A distracted driver is driving towards a turn where the edge of the road leads into a 75.0 m cliff. The velocity of the vehicle is 80.0 km/h. The distracted driver doesn’t pay attention to the turn and drives through it and launches the car off the cliff. Find how far from the base of the cliff the vehicle lands?
*Can you please show your work as well as I would like to understand how you got to your answer. Thanks!

Answer 1

As long as the car is on the road, it moves with a constant speed of 80km/h.

As soon as the car starts to fall down the cliff, it follows a parabolic motion. It means that it still moves with constant speed along the x axis, but it also starts to move along the y axis, with constant acceleration (i.e. the acceleration due to gravity).

The good thing about parabolic motions is that the two motions along the x and y axes are completely separable.

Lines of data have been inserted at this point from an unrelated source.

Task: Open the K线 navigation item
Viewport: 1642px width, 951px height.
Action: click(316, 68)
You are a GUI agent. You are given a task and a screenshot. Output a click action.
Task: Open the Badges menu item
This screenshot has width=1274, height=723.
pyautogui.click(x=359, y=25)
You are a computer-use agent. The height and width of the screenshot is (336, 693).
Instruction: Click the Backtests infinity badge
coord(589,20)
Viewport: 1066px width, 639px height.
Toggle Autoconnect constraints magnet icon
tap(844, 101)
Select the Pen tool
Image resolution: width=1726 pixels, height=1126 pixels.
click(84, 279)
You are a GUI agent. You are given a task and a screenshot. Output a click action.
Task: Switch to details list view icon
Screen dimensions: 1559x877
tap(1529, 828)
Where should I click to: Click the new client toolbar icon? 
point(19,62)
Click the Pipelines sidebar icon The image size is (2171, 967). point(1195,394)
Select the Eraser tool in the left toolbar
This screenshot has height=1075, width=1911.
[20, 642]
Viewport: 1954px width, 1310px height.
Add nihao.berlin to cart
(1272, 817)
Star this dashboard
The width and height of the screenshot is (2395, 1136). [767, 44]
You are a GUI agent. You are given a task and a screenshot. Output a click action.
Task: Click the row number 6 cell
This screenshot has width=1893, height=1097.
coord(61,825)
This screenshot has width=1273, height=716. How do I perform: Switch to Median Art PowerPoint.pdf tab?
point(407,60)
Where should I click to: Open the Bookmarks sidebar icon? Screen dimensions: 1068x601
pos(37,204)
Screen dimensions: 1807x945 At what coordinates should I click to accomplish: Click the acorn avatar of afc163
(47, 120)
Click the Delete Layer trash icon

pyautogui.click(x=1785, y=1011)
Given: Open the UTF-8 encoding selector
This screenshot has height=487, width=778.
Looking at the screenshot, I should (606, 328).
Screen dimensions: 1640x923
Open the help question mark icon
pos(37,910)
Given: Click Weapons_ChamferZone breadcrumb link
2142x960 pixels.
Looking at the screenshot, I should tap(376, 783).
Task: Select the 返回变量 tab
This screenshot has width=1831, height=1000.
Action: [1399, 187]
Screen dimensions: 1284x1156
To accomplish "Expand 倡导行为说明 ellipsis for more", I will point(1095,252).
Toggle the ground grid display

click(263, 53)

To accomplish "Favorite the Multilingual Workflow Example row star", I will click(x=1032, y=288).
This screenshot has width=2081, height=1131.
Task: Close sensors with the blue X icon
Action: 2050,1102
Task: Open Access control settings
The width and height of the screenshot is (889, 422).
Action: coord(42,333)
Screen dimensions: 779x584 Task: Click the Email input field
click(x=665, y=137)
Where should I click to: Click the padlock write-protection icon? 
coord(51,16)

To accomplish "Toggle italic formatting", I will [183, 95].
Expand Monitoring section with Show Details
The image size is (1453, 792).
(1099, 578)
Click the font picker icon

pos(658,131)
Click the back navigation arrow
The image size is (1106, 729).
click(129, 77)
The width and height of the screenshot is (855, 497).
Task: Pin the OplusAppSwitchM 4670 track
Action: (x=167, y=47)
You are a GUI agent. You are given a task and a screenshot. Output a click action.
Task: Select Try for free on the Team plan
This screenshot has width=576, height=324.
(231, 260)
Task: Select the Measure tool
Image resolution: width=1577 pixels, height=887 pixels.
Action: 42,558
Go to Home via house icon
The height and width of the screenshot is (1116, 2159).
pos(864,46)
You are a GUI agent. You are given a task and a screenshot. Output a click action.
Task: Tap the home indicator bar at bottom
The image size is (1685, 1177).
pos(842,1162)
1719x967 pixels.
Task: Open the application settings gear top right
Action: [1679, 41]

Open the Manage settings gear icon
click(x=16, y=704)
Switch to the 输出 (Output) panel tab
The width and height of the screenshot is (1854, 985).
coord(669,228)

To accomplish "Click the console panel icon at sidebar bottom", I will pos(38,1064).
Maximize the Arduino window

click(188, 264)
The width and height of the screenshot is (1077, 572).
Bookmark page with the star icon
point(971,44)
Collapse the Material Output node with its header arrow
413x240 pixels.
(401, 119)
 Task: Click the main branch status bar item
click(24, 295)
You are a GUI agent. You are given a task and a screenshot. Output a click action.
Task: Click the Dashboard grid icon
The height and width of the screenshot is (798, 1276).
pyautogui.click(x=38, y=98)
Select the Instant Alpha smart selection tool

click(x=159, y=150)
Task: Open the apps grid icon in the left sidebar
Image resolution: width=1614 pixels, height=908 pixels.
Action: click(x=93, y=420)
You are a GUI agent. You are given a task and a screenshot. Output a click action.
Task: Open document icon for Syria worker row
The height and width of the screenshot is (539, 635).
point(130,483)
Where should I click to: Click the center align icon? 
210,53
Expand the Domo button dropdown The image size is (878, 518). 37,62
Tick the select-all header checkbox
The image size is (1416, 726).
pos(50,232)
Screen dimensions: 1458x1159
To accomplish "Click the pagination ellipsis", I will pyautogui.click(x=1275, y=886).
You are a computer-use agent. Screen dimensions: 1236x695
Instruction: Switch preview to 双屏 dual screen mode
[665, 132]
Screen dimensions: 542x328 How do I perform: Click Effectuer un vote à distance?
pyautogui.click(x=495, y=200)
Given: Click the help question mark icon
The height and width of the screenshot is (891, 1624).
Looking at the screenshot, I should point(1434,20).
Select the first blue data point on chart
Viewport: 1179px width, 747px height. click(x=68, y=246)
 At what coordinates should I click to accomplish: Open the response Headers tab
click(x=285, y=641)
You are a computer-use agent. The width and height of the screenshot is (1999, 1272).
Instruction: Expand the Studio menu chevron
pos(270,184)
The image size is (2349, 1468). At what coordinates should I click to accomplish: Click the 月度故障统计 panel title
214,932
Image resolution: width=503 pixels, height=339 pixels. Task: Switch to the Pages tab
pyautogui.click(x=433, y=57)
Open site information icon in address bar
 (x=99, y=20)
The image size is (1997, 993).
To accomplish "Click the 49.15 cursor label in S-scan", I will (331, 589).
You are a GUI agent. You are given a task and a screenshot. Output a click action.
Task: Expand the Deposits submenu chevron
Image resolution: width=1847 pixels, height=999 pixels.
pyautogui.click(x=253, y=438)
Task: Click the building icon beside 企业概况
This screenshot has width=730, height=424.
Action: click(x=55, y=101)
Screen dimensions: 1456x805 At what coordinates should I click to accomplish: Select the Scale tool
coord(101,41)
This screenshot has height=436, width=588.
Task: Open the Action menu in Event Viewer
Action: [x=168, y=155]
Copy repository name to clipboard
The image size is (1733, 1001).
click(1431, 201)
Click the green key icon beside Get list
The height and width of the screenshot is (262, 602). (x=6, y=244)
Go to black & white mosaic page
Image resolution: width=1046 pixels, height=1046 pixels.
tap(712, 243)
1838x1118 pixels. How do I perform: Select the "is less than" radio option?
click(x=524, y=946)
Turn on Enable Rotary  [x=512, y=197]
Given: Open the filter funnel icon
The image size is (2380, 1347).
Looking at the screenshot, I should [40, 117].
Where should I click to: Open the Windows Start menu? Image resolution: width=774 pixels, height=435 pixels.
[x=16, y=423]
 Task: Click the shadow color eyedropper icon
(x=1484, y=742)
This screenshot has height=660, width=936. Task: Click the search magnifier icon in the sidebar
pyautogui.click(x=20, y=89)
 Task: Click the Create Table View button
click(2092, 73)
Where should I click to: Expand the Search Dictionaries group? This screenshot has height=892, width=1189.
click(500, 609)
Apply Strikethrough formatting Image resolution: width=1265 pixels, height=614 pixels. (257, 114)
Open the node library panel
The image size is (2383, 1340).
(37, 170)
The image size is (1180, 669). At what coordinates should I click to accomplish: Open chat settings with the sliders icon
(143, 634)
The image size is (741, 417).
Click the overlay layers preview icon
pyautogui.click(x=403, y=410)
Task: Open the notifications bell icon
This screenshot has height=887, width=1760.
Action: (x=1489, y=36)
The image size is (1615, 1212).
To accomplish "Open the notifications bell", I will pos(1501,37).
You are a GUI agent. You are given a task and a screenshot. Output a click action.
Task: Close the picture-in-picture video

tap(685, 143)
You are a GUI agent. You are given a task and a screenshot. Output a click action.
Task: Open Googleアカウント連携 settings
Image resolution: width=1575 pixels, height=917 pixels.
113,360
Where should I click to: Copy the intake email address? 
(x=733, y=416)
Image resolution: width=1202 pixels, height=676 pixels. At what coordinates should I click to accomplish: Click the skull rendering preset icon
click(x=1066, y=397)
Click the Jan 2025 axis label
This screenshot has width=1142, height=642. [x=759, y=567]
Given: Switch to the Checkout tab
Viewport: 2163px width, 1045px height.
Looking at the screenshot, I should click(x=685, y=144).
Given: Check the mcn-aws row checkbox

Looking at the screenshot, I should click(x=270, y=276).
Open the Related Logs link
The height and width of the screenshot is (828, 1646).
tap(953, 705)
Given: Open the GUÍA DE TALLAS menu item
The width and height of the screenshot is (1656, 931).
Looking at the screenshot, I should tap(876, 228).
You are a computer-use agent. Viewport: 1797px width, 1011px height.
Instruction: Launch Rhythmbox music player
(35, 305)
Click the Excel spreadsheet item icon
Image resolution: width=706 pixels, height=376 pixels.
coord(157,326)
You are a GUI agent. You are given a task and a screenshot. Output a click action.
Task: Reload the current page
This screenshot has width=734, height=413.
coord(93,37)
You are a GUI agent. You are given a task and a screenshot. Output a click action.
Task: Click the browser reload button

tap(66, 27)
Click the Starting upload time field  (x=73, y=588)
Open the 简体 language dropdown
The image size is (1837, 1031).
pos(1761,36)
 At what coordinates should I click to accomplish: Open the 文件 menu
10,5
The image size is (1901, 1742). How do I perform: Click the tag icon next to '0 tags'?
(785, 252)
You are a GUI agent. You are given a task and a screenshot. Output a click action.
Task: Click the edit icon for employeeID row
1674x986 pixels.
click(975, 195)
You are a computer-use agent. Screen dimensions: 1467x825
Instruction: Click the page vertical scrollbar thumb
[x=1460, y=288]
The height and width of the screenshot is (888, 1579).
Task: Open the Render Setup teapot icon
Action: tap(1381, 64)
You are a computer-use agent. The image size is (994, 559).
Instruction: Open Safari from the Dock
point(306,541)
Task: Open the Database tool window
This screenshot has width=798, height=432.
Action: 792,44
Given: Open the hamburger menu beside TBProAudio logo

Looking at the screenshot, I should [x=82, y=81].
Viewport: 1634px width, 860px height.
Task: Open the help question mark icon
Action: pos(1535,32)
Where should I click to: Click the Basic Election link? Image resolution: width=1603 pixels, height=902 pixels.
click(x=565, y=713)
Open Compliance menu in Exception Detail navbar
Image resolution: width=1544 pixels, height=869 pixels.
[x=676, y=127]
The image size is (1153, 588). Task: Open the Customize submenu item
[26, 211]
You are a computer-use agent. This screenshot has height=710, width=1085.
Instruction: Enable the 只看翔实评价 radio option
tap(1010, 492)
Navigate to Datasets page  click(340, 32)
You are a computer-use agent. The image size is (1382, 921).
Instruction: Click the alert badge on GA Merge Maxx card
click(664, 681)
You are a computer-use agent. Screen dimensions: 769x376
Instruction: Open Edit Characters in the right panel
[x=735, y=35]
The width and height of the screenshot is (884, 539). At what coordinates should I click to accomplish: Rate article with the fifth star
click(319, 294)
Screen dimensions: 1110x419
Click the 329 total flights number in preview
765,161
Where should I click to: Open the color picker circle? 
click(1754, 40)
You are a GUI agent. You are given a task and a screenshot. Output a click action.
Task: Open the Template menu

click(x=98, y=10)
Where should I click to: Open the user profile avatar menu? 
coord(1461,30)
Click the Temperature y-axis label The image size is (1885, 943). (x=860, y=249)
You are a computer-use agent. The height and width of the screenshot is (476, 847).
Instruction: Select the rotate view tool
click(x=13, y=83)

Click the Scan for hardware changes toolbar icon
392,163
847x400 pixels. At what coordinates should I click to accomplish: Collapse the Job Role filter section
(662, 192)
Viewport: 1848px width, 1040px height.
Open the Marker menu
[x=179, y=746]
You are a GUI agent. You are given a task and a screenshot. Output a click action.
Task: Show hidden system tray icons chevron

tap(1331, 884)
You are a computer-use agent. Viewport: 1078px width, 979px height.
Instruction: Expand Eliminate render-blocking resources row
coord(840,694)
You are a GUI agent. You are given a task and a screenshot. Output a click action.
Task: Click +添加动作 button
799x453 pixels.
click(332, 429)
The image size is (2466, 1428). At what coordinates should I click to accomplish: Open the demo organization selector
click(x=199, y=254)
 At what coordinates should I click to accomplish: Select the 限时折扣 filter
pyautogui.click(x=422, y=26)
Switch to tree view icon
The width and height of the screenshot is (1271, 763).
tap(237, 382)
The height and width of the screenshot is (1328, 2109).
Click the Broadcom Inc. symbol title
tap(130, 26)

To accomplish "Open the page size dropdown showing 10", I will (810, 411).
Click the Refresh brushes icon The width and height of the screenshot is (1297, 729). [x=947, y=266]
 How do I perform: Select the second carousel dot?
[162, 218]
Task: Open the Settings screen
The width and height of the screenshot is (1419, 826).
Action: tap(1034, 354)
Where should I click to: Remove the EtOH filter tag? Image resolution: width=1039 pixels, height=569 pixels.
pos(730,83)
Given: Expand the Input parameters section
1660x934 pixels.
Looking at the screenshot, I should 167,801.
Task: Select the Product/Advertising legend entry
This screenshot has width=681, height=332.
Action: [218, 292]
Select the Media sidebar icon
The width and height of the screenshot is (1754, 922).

So, first of all, we need to know how long it takes for an object to fall for 75m. The equation of a constantly accelerated motion is

$s=s_0+v_0t+\dfrac{1}{2}at^2$

Where $s_0$ is the initial position, $v_0$ is the initial speed, and $a$ is the constant rate of acceleration. In our case, we start from an initial height of 75m, an initial (vertical!) speed of zero, and our acceleration is $-g$. So, our equation becomes

$s=75-\dfrac{g}{2}t^2$

And we want to solve for the time when $s=0$ (i.e. we want to know how long will it take for the object to reach the ground). We have

$0=75-\dfrac{g}{2}t^2 \iff 75=\dfrac{g}{2}t^2 \iff \dfrac{2\cdot75}{g}=t^2 \iff t=\sqrt{\dfrac{150}{g}}$

(I'm discarding the negative solution because it wouldn't make sense)

Now that we've used the vertical motion to find out the falling time, we can go back to the horizontal motion. We know that the car moves for a certain amount of time at a certain speed. So, we simply have to plug our values in the $s=vt$ equation, to get

$s=80\sqrt\dfrac{150}{g}}$

This is how far from the base of the cliff the vehicle lands.